Interestingly, that same comment is made at the next door by Mary Boylan who works in St James’s Hospital which she says is “like a third world country.”
“Something has to change. The homeless issue is horrific, the health service is horrific. It is all about them. Self-obsessed. They promise the sun, moon and stars but look where it has gone. Yes, we definitely need a huge change. We need to go back to basics.”
Seismic shift
Not everyone wants to hear what he has to say, however. Some older voters do not appear inclined to talk and those who have made their mind up in favour of other parties tell him this without delay.
If what is written in the opinion polls is reflected in the actual poll this weekend, Sinn Féin may regret only running 42 candidates. Ó’Broin says no one could have predicted the potentially seismic shift, inferring that the party did not see such a significant surge coming. He says they will reflect on that issue afterwards.
He says he understands why there has been so much focus on the so-called coalition-ology: “Voters are voting for a Government.” Mark Ward, who is fighting to keep his seat after only nine sitting days in the Dáil, joins the canvass and is circumspect about what may develop next week.
“We will speak to anybody.
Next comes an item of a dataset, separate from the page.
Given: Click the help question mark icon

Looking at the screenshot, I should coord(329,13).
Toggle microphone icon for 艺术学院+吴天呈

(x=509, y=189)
But we will be going in with the red line issues around health, housing and infrastructure.”
When asked if Sinn Féin would be better off doing another spell in opposition, given the fact only 42 candidates are in the field, he says: “Well, we are not going to be the hurlers in the ditch.”
Having said that, he says it is his genuine belief “that we should be in that conservation on how the programme for government is formed.” He says another election this year is possible.
Ward, unsurprisingly, does not agree with the contention that the Sinn Féin manifesto is over-promising. It pledges huge increases in spending on housing, health, childcare, education, social welfare and public transport.
“The Department of Finance has come back and said that all our spending is justified. We have no doubt we will be able to deliver on what we are saying.”